*WHAT TO DO*
1 – Please reproduce word for word the part of the Lorelei summary between "Journey into Mystery" and "destroying her body.", inclusive.
2 – Answer these questions from the Lorelei summary:
(a) What do Sif and Balder use to become invisible?
(b) Which old ally does Malekith call forth from Hel?
(c) Who restores Lorelei to life?
3 – Extend the Lorelei summary past its final sentence.

=== DOCUMENT TEXT ===

Sif and Balder travel to Hel, searching for Thor's spirit. The Destroyer (which, unknown to Sif and Balder, is occupied by Lorelei's soul) stops them, declares that it has overthrown Hela, and attacks them for having mortal forms. Sif and Balder escape by using a Norn Stone to become invisible. They meet Garm and learn that Hela had freed the Destroyer from its crystal prison but a spirit possessed the armor and imprisoned Hela and Garm. Balder and Sif seek a mystic sword which can free Hela from her crystal prison but the sword is holding Gar-Toom prisoner. They retrieve the sword, but then are trapped between Gar-Toom and the Destroyer. The Destroyer destroys Gar-Toom while Balder frees Hela, and the pair learn that it is Lorelei who inhabits the Destroyer. She prepares to unleash its ultimate power of disintegration, but is delayed when she accidentally collapses a wall on to herself, and Sif and Balder escape.

Hela decides to allow Lorelei's spirit to go free, and Lorelei spends months in Hel battling the Great Beasts while awaiting future torture. She meets Malekith, who aids in her plot to return to life and regain the love of Thor. She sends her vision to Thing, who retrieves the love potion from her apartment; however, Malekith uses his magic to mimic Lorelei and tells Thing to drink the elixir; he falls in love with Lorelei. Malekith then instructs Thing to battle Thor and Sif, but Thing is unable to kill Sif because it is not in his nature. From Hel, Malekith then calls forth his old ally, Kurse. In Asgard, Kurse dives down to Hel, calling for Malekith. He defeats Hela and becomes the new master of Hel. Malekith, still disguised as Lorelei, tricks Kurse into helping him escape to Earth. Kurse sees Thor; believing him to be Malekith, he calls forth dead monsters from Hel and Nifleheim to attack him.

Journey into Mystery
While Amora and the other the Asgardian gods work to recover their true identities, Seth restores Lorelei to life. Amora is happy to see her sister return to life, but Seth urges her to kill Amora in order to step out of her sister's shadow. While restrained by her sister and the other gods, Lorelei knocks everyone unconscious with a concussive spell. Lorelei takes Amora into an adjacent realm to terrorize her, but Amora refuses to fight back. Lorelei reveals that Seth has created her from a mere shadow without any emotion or conscience. Amora begs Lorelei's forgiveness for not being a very good older sister, and releases her from Seth's spell, destroying her body.

=== SUPPLIED RECORDS ===

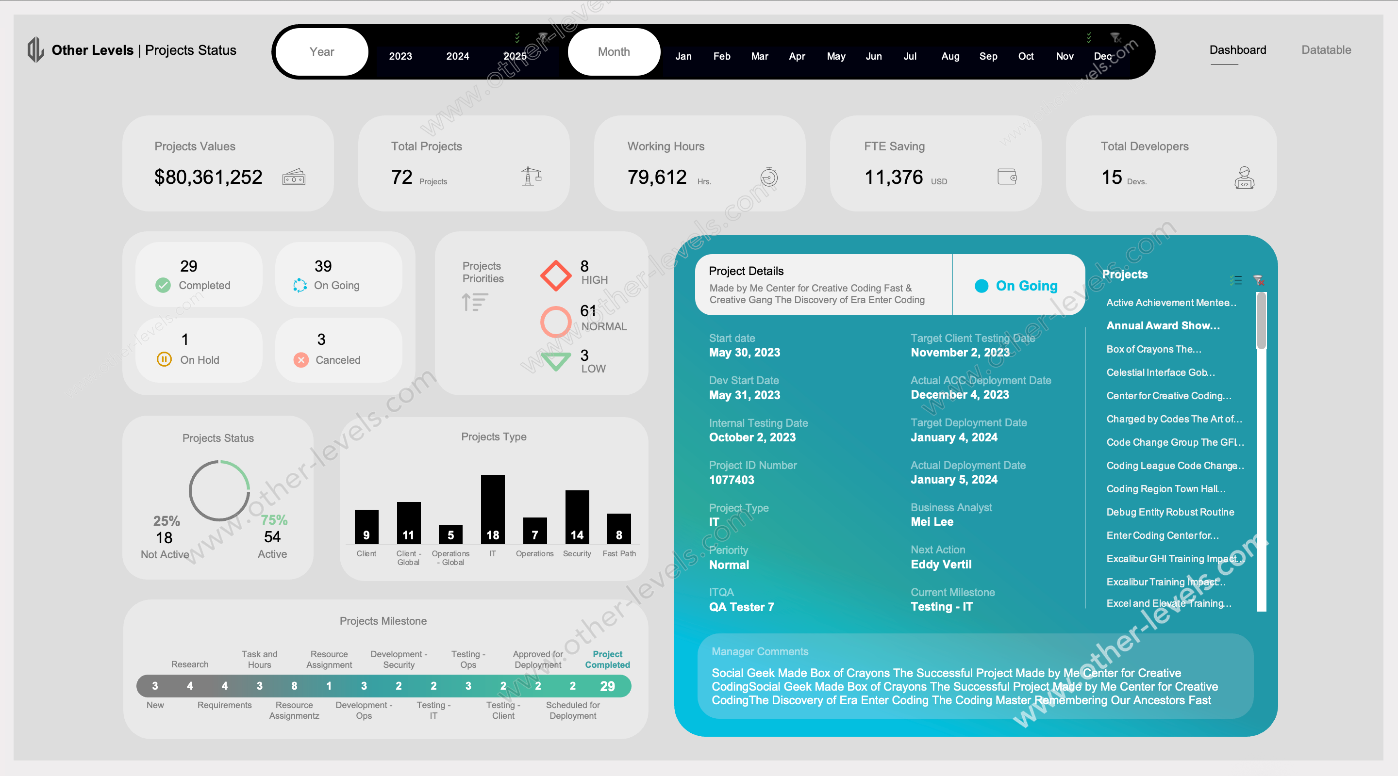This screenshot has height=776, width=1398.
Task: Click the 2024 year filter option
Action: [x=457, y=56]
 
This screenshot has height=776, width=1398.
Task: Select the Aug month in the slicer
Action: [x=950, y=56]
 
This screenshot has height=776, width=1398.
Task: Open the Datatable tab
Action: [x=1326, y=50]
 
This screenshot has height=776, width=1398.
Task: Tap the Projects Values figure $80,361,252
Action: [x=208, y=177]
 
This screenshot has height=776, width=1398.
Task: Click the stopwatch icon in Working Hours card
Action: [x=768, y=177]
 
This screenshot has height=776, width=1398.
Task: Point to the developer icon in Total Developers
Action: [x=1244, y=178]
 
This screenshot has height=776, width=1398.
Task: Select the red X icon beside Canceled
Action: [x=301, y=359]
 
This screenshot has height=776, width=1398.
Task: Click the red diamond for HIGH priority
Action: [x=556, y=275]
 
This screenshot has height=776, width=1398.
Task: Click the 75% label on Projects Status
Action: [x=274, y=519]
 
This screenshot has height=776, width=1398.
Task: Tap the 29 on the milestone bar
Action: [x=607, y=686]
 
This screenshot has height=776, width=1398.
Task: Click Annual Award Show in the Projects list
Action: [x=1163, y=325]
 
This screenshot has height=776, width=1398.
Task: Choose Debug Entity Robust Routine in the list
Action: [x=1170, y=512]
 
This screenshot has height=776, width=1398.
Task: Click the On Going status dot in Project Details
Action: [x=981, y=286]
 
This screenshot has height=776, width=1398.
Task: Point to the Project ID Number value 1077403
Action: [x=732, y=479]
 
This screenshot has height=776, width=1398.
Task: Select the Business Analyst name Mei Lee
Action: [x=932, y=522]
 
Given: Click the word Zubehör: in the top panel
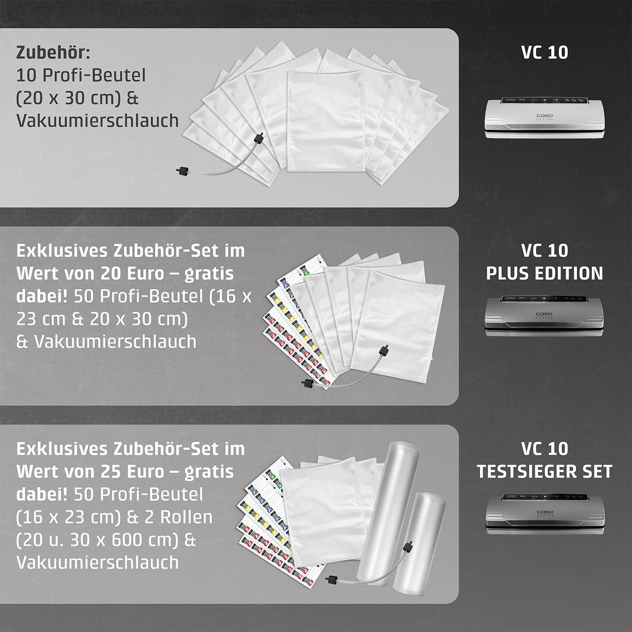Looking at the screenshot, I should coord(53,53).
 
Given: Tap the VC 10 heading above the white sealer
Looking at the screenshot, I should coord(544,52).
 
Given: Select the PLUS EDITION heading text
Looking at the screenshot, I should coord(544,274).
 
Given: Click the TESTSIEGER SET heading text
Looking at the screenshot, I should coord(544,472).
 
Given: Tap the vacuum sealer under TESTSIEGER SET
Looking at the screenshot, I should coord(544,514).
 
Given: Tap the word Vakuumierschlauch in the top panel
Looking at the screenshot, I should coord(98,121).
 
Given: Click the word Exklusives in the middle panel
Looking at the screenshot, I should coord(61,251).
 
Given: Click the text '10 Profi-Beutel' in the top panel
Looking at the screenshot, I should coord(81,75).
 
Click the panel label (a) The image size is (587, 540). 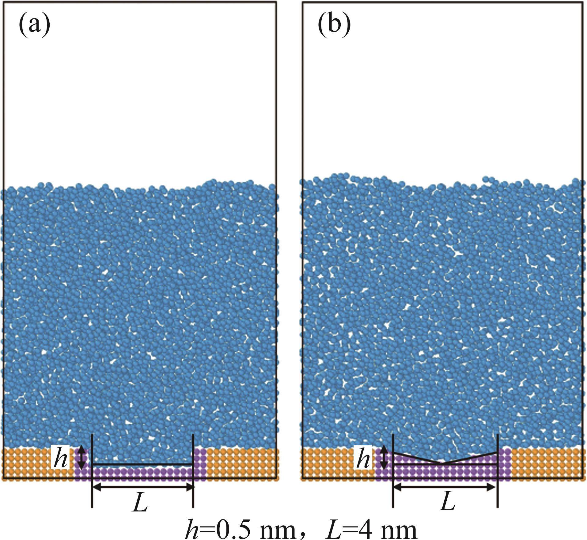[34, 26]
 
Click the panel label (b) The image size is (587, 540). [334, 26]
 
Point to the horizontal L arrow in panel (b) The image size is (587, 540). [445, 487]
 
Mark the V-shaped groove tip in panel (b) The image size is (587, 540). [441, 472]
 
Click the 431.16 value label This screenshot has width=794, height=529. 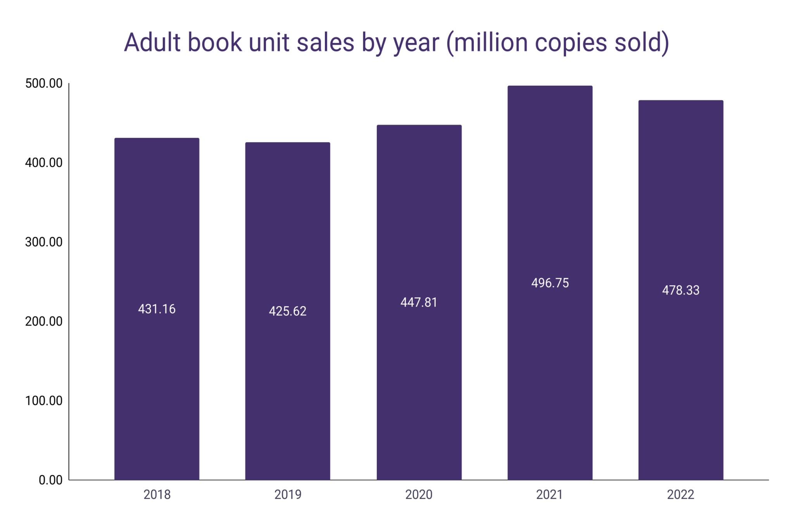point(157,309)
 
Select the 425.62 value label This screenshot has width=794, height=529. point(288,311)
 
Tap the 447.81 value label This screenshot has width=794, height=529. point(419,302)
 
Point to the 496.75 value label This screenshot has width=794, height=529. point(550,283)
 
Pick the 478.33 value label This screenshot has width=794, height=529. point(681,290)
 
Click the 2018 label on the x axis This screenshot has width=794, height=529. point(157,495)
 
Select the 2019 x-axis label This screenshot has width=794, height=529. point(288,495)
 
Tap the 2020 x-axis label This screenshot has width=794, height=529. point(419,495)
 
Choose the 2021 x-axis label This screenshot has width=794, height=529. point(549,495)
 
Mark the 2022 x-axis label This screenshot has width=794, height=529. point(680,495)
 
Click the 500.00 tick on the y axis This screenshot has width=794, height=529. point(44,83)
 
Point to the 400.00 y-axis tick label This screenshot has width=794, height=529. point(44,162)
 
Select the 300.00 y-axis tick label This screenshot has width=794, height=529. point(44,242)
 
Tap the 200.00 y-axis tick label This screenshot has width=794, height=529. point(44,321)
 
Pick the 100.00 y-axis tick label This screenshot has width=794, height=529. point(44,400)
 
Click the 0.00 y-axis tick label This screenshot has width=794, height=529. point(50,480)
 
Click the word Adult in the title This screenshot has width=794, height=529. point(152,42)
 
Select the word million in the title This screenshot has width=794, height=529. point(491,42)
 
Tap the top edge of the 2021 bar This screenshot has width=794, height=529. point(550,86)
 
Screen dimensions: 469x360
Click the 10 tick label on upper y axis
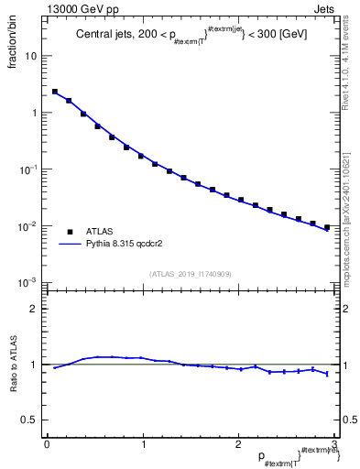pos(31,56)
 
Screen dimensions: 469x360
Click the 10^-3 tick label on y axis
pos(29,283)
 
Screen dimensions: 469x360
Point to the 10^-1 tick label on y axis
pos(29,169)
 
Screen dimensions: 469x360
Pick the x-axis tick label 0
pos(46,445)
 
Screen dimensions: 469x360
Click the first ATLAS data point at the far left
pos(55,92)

===
=== SUPPLIED RECORDS ===

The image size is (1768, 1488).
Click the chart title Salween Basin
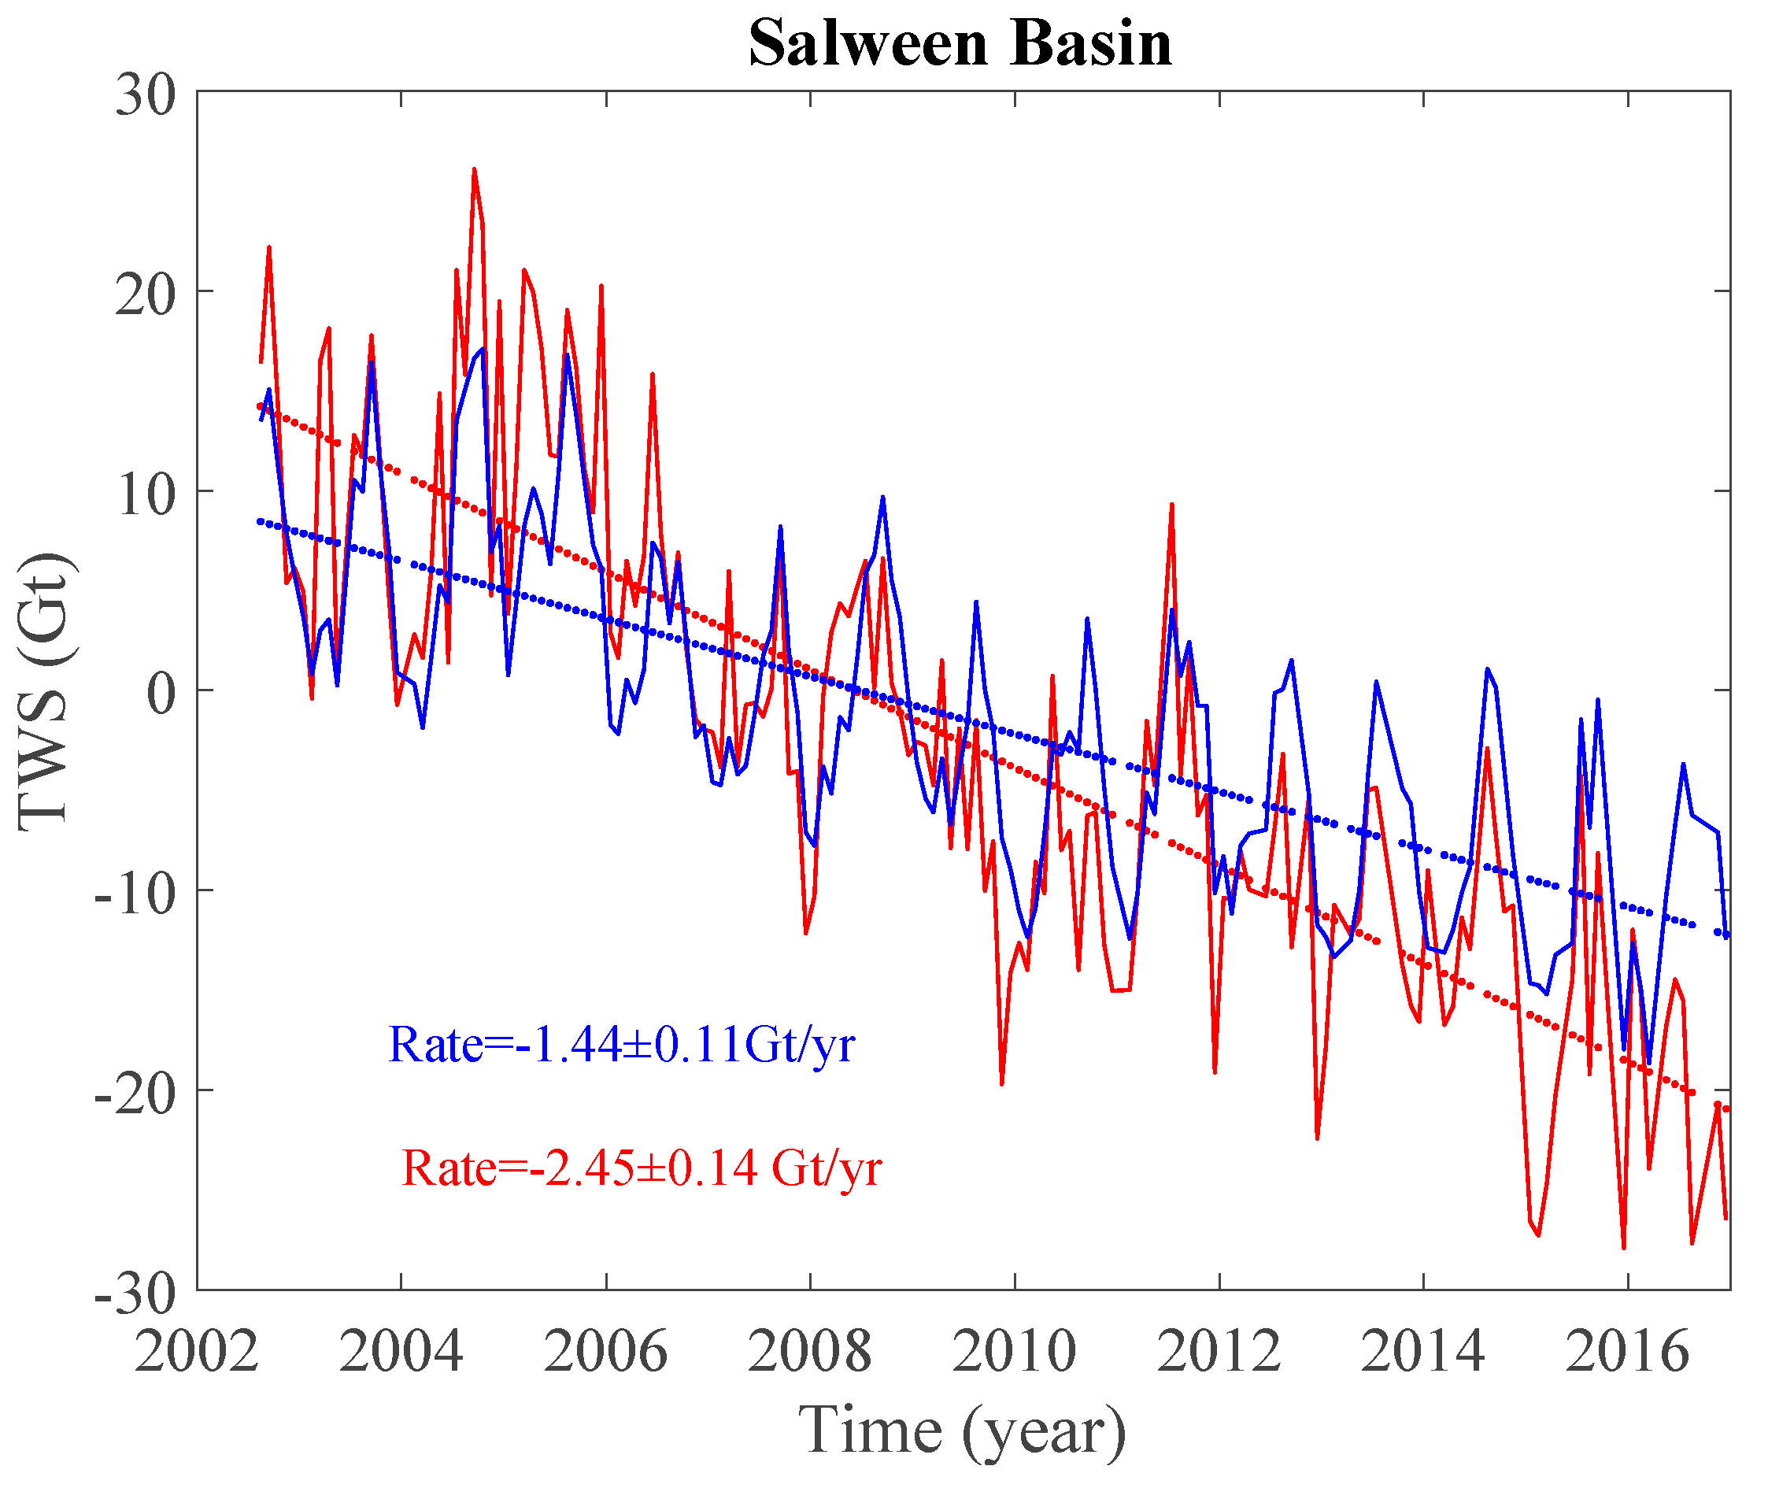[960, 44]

===
=== SUPPLIED RECORDS ===

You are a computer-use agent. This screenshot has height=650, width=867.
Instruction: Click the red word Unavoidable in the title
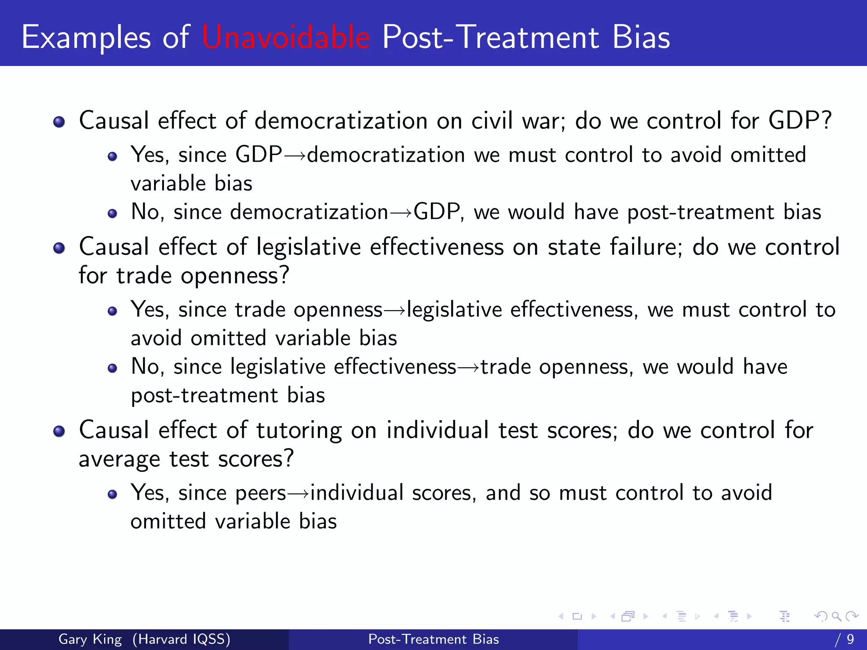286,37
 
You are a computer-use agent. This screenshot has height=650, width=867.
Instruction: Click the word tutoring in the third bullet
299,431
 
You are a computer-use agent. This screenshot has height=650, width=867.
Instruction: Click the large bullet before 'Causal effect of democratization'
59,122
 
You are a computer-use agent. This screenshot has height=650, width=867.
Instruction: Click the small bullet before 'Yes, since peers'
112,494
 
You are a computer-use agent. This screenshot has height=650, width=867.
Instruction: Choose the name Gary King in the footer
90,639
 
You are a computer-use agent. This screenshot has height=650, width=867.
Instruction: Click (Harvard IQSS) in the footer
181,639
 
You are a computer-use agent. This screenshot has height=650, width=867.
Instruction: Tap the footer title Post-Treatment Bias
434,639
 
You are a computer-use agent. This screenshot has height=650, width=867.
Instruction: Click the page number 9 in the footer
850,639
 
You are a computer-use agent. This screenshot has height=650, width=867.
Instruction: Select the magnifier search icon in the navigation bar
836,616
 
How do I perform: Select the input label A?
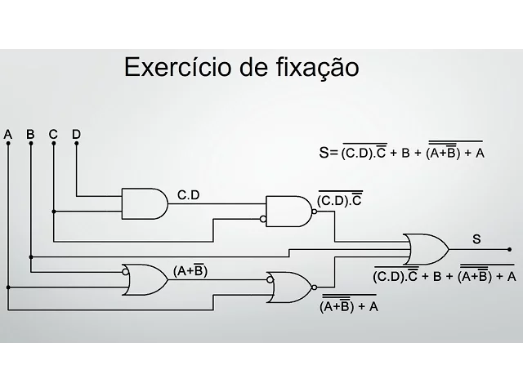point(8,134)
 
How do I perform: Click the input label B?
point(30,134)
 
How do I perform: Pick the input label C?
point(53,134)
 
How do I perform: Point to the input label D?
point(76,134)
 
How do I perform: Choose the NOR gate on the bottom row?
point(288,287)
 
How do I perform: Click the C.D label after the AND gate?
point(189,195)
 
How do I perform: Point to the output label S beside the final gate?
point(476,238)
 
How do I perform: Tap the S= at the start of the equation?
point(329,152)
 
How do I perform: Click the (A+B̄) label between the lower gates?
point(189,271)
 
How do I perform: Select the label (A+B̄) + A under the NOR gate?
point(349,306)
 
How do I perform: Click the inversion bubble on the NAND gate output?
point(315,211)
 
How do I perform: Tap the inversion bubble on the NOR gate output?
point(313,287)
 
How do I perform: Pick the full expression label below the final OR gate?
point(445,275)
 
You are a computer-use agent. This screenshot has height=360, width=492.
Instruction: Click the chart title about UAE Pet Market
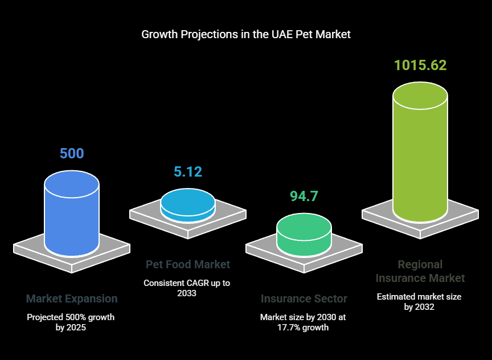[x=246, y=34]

===

*TASK-BY-TASK RESULTS*
1 –
Journey into Mystery
While Amora and the other the Asgardian gods work to recover their true identities, Seth restores Lorelei to life. Amora is happy to see her sister return to life, but Seth urges her to kill Amora in order to step out of her sister's shadow. While restrained by her sister and the other gods, Lorelei knocks everyone unconscious with a concussive spell. Lorelei takes Amora into an adjacent realm to terrorize her, but Amora refuses to fight back. Lorelei reveals that Seth has created her from a mere shadow without any emotion or conscience. Amora begs Lorelei's forgiveness for not being a very good older sister, and releases her from Seth's spell, destroying her body.

2 –
(a) A Norn Stone
(b) Kurse
(c) Seth

3 –
Defenders
In Asgard, Pluto, Lord of Hades, promises Lorelei earthly power and dominion if she wields a spell to create a Valkyrie for him. Lorelei agrees to do so, to prove that she is better than her sister. She bonds a mortal, Samantha Parrington, to become a Valkyrie subject to Pluto and Lorelei's commands. Pluto manipulates the magic and transforms Lorelei into a Valkyrie as well, and sends her to Earth with little memory and unable to speak. Valkyrie travels with Nighthawk and Hellcat to Canada where Lorelei and Samantha as the Valkyries fight each other while the Defenders, Hulk, Doctor Strange, Namor, Silver Surfer, Nighthawk, Hellcat, with equal powers, fight Pluto's minions. Lorelei is able to break Pluto's spell; she returns to her natural form and immediately attacks Pluto. The two fight to gain control over the Valkyrie while the Defenders destroy Pluto's temple, allowing his denizens of the dead to pour through to Earth. As the Defenders fight the dead, the Asgardian Valkyrior come to their aid.  Pluto and Lorelei continue their fight for control of Valkyrie, who soon break the spell and lash out against them. A vision of Zeus appears above them, promising punishment. Pluto and Lorelei teleport away rather than face Zeus' wrath.

Loki: Agent of Asgard
Lorelei returns in the 2014 series Loki: Agent of Asgard #2.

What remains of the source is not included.